Parece complicado, mas realmente não é. Estou apenas multiplicando as entradas por números (os $\alpha$’s), somando, passando por uma função um pouco mais torta (a sigmoide), e colecionando o valor que dá como resposta. Terei assim 150 valores diferentes de $\alpha$’s e 15 $\beta$’s para acertar, tunar, mexer como um ladrão experimenta com a maçaneta do cofre para encontrar a combinação certa. Não vou acertar esses coeficientes na mão, claro, não sou capaz disso. Uso o mesmo método de antes: pego um ponto, vejo se acertei, vejo em qual direção eu teria que mexer os coeficientes para minha previsão chegar mais perto da resposta certa, mexo, repito o processo.

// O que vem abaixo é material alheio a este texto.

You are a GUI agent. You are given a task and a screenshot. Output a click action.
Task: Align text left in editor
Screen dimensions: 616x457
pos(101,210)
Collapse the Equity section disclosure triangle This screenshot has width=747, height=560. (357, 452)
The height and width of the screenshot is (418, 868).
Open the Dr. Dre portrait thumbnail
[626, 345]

Minha função final agora é pegar o maior valor de dez possibilidades, sendo cada uma delas uma combinação das entradas com 16 parâmetros diferentes (15 $\alpha$’s e 1 $\beta$). Ela é bem mais complicada, mas me permite capturar relações mais complicadas. Com o modelo linear, a “reta”, eu tinha apenas 16 parâmetros para acertar, agora tenho 165. Isso me dá bastante espaço para aprender as sutilezas dos pixels, mas ainda não é o suficiente. Preciso de mais poder de cálculo, mais parâmetros. Preciso ir mais fundo nessa rede neural para tentar aprender alguma coisa.

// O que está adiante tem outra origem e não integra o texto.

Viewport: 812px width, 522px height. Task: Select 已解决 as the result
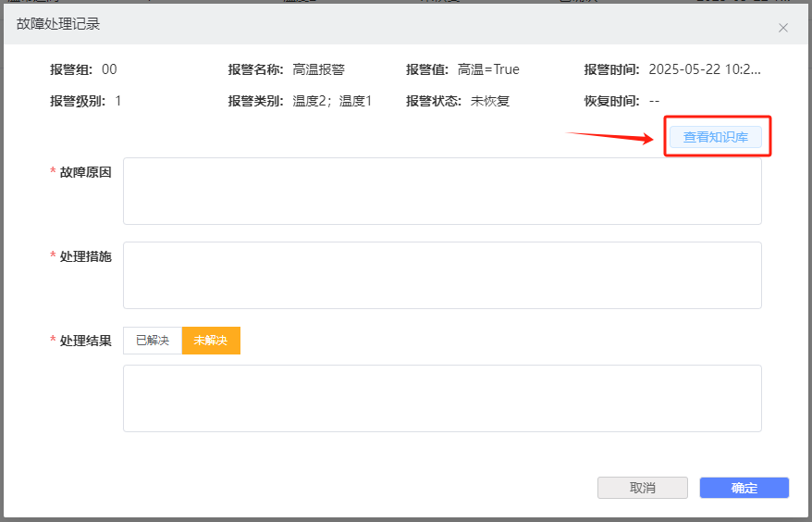pyautogui.click(x=153, y=341)
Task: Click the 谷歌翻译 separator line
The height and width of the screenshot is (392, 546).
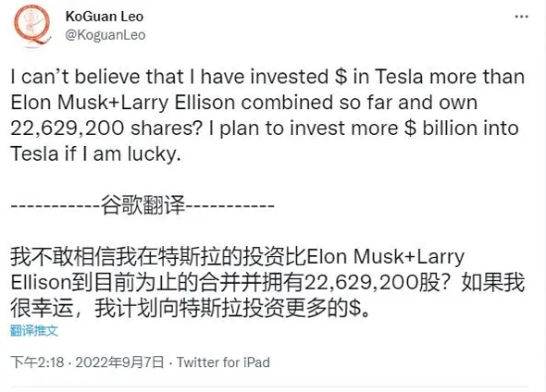Action: (143, 205)
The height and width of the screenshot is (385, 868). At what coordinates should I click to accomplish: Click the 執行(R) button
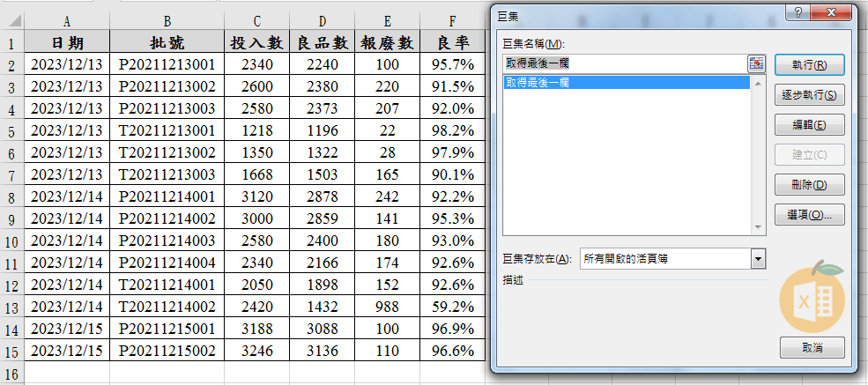click(809, 64)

Essa transformação dos valores de entrada em operações lineares e não-lineares para formar os $z$’s é chamada de camada. Para criar um modelo de aprendizagem profunda, a ideia é usar os $z$’s como entradas de uma próxima camada. Essa concatenação de camadas é o que dá o nome de deep learning. A imagem talvez deixe as coisas mais claras:

E por fim, você vê qual dos $w$ é o maior e elege ele como a previsão do modelo. Se o dígito deveria representar um 4 e o maior valor é o $w_4$, você acertou. Se errou, calcula para onde os parâmetros, que agora são 275, devem ser mexidos para você obter um $w_4$ mais elevado.

Isso funciona?

Por incrível que pareça, sim, mas ninguém sabe direito porquê. Os elementos de resposta que temos são bem complicados e deixo para um post geek ou hardcore, o de hoje termina com você brincando com a rede neural que eu descrevi acima. Gerando um monte daqueles dígitos, treinamos os 275 parâmetros e temos uma coleção de $\alpha$’s e $\beta$’s que talvez sejam capazes de entender quando uma imagem é um dígito. Tente você mesmo, na planilha abaixo, produzida por meu grande amigo Gabriel Rovina:

REDE NEURAL TREINADA PARA VOCÊ SE DIVERTIR

Salve uma cópia local (Arquivo -> Salvar uma cópia) dessa planilha para poder editá-la. Em seguida, brinque com o número na entrada, acendendo e apagando os pixels para formar o dígito que deseja. Não é um sistema perfeito, você pode não concordar com alguns resultados dele, mas é bem certinho na sua capacidade de deduzir o que é cada dígito.

Isso é deep learning, nada mais, nada menos. No final, temos uma função complicada que é uma combinação de somas, produtos e passagem por sigmoides, com muitos parâmetros para acertar usando aquela estratégia de tentar, errar, corrigir e tentar de novo. É um sistema bem eficaz para análise de dados cujos padrões são complicados de extrair, especialmente imagens, sons e linguagem. Planejo um post futuro, mais geek ou hardcore, para aprofundar nos motivos de funcionamento de deep learning e em quais problemas ele não funciona de jeito nenhum. Por enquanto, divirta-se com essa rede que eu preparei na planilha, e não me xingue se você formar algum número que ela não reconhece. Com menos de 300 parâmetros e sem invariância espacial, foi difícil fazer coisa melhor.